Engaging confidently on health care reform | Battleground Surveys

 

Republicans will run on health care reform in 2014 and 2016, so get used to it. But do not believe that it will give them a better chance of securing their seats or the best shot at putting competitive Democratic seats in danger.  Democrats in the most rural and the strongest Romney seats will have to be inventive as usual, but Democrats have a lot to say on health care: fix it, don’t repeal it, don’t put the insurance companies back in charge and take your hands off Medicare.

Health care is just not a wedge issue that threatens to change these races very much – as we saw in the 2012 elections where Republicans played out this strategy.  This is basically a 50-50 issue in the battleground districts and the country, and it remains a 50-50 issue after voters have heard all of their toughest attacks, including one on the role of the IRS in the new system.  These attacks have power, and it is important to engage on the issue.  But there is no reason to think the debate changes the dynamic in these competitive House seats: we actually show Democrat members gaining on handling health care reform in their own seats.

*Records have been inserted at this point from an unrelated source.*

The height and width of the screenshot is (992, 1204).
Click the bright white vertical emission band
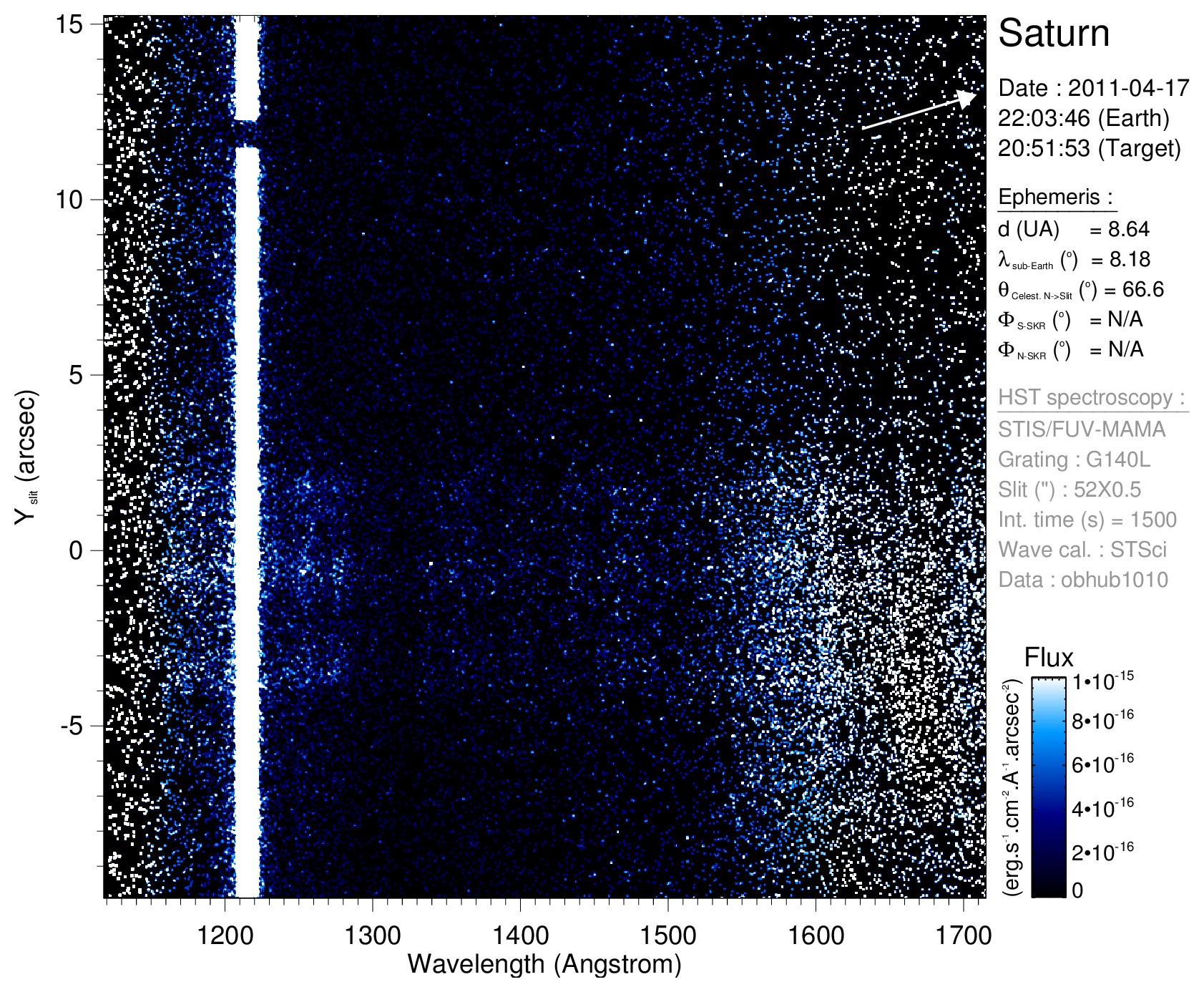(248, 501)
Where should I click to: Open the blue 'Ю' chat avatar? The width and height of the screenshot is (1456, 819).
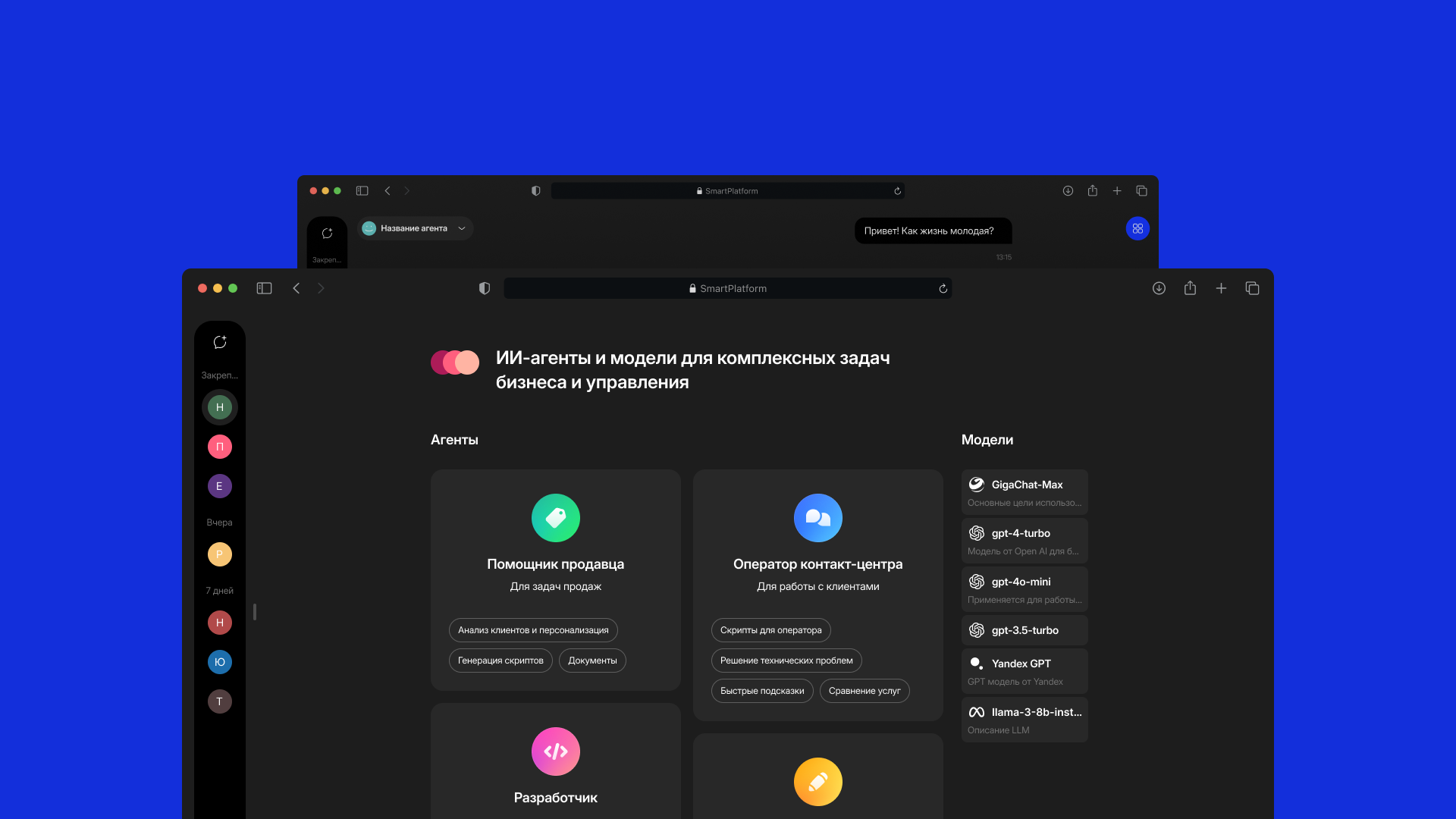[220, 662]
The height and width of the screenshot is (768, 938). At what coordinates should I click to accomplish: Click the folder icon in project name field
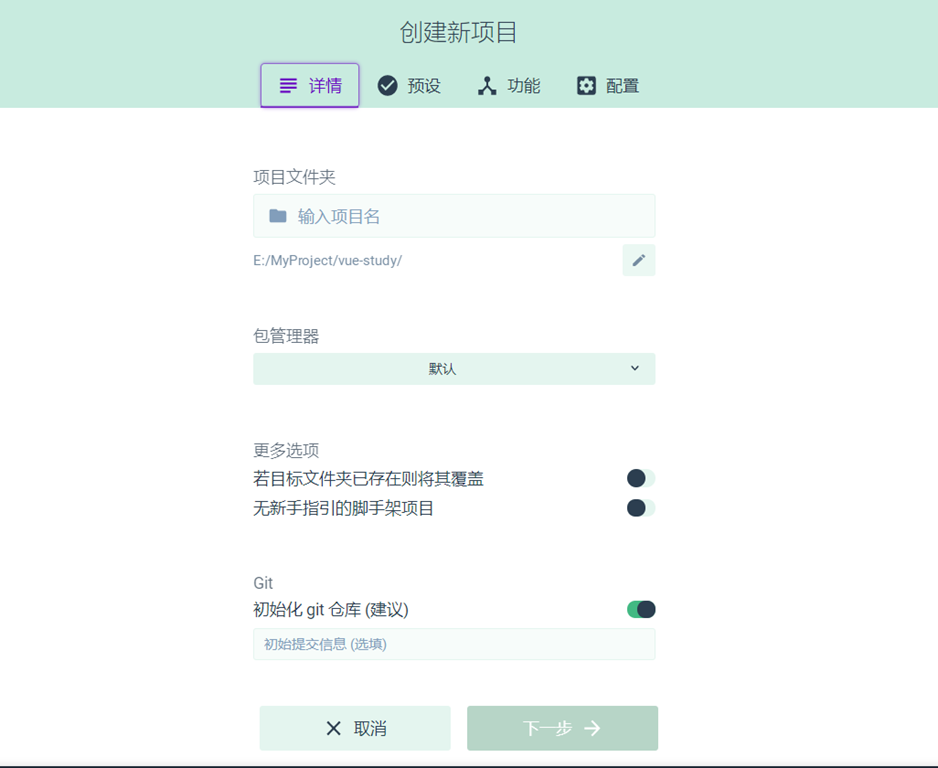(x=278, y=216)
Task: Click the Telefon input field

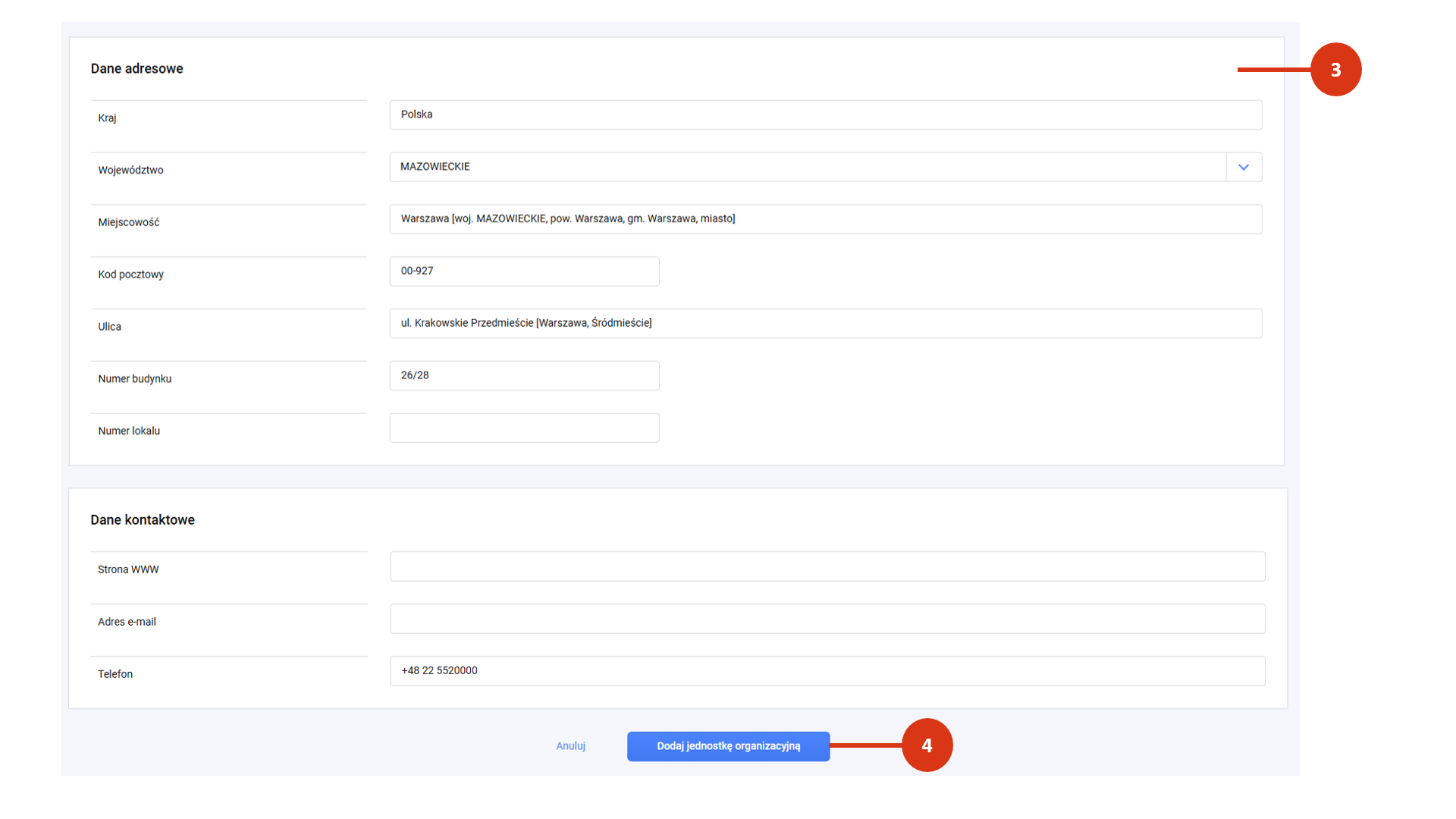Action: click(827, 671)
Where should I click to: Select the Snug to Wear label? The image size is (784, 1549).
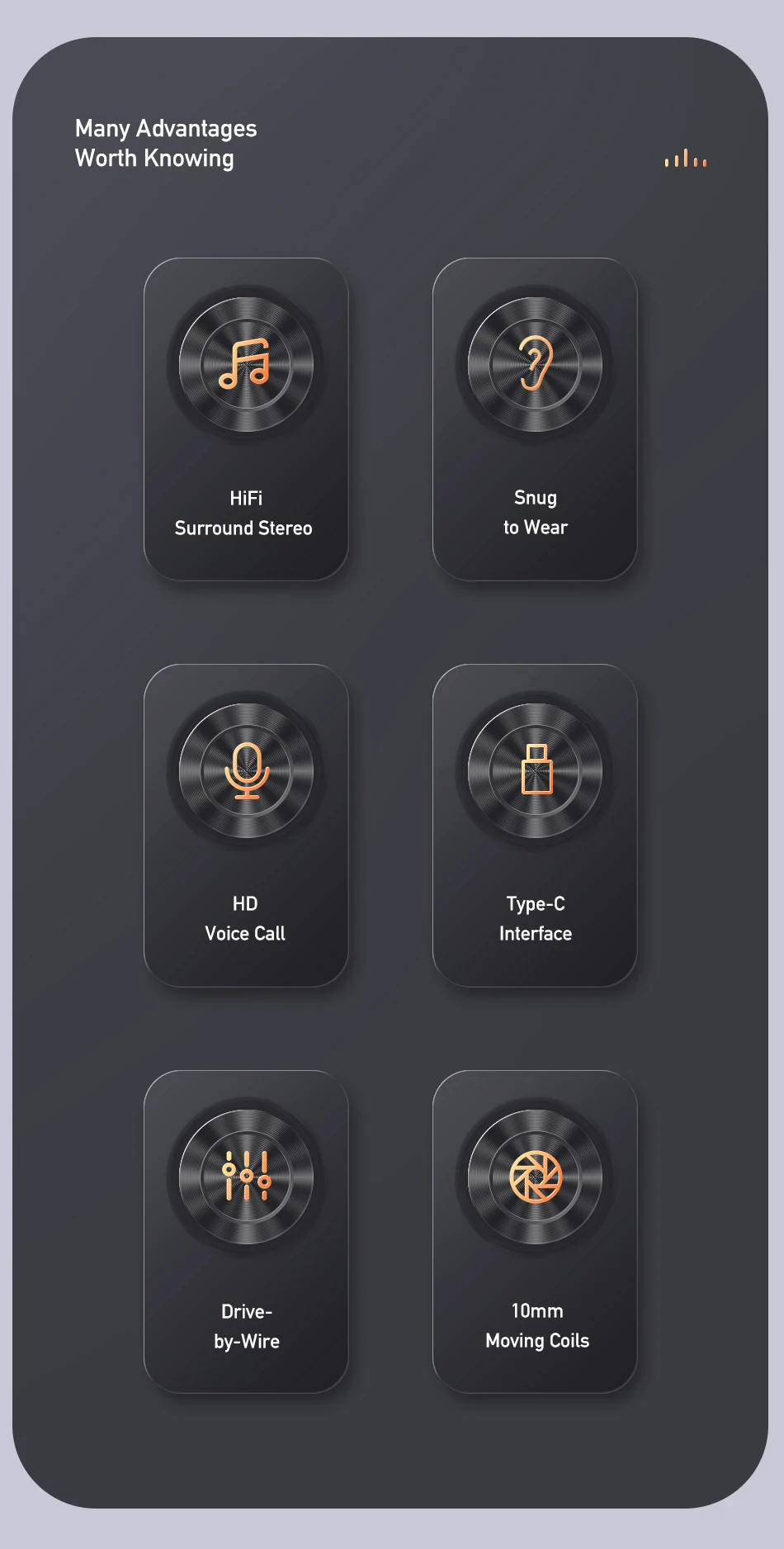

Why is it that the popularity of the Republican Congress keeps going down as the Republicans vote now 40 times to repeal the Affordable Care Act, despite that the law is not popular with the public?  We suspect because the House Republicans are associated with gridlock, extreme partisanship, and intense anti-Obama sentiment; because voters have other serious priorities and their steadfast focus on health care alone says Republicans are not focused on them and their issues; because Democrats are more trusted than Republicans on health care; and most important because voters do not want to repeal the law.  The more voters hear “repeal,” the less they are interested in voting Republican.

We know Republican base voters feel intensely about health care reform, but voters rank “government takeover of the health care system” pretty low as a concern about Democrats in Congress.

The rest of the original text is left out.